The decline of publicly traded shares has also been due to the regulation arbitrage, and I’m sure many of you reading this will be frustrated by the higher levels of governance and regulation involved with being listed. I for one am baffled why the exchanges and regulators continue to pile on the regulation in our industry as if we are a completely different species to other industries or companies. Quite frankly, it’s crazy, and we should all encourage a lighter regulatory touch so all industries and companies are on a level playing field.

BUT, and it’s a big BUT, are people realising that being invested in a private company and not being able to access your capital could be a really bad position?

Take the example of being unable to withdraw money from various funds, compared to almost never being able to sell shares in a private company – why is one viewed as catastrophic and the other not?

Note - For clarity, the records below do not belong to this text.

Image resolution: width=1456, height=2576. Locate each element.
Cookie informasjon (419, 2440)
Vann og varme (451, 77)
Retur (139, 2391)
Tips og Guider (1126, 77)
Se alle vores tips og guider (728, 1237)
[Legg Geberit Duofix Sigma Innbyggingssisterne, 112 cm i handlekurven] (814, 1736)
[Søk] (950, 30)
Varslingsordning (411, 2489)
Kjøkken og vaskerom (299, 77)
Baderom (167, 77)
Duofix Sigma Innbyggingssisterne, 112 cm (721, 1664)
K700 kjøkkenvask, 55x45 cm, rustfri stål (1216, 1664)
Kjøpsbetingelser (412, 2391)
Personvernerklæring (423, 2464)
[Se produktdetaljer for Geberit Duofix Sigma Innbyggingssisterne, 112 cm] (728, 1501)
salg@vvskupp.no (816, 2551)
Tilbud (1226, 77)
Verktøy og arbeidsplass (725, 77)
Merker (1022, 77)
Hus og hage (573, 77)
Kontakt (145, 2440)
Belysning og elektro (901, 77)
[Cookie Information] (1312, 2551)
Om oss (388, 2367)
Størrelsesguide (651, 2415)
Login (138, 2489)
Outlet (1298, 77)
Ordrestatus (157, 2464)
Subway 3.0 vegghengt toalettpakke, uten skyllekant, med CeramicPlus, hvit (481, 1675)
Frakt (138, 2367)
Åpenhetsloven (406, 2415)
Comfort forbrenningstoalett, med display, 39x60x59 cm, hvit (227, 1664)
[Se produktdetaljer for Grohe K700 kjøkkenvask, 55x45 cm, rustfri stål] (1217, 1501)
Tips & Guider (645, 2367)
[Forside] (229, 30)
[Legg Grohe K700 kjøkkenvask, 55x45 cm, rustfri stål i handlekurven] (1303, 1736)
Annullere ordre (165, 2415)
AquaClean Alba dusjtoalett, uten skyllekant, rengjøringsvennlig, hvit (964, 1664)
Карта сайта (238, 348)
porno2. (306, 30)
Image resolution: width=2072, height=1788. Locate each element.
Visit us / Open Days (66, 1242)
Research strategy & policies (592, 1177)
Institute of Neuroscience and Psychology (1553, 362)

I’m sure that in a downturn we will have huge problems with private company liquidity, as valuations fail to materialise and people become locked into situations with little or no chance of taking money out.

Part of me also feels that we should do better at creating trading mechanisms for private shares and, again, the US is leading the way with firms now bypassing Wall Street and going straight to listing to give their shareholders liquidity. The free float guidelines should be relaxed and, with less regulation, we could reduce listing costs to get companies on the market.

There are ways to play this and certain funds like the Scottish Mortgage Trust seem to have a good balance of large private companies and listed stocks – worth signing up for their podcasts – and if you don’t agree, then you can simply sell the shares as it’s a listed investment trust.

It would be exciting to see more companies coming to the market as part of their next funding solution. Being listed gives you profile and, in normal circumstances, a group of supportive shareholders who let the management team get on with things – maybe we just need the regulators to play their part and we’ll see increased ‘equitisation’ over the coming years.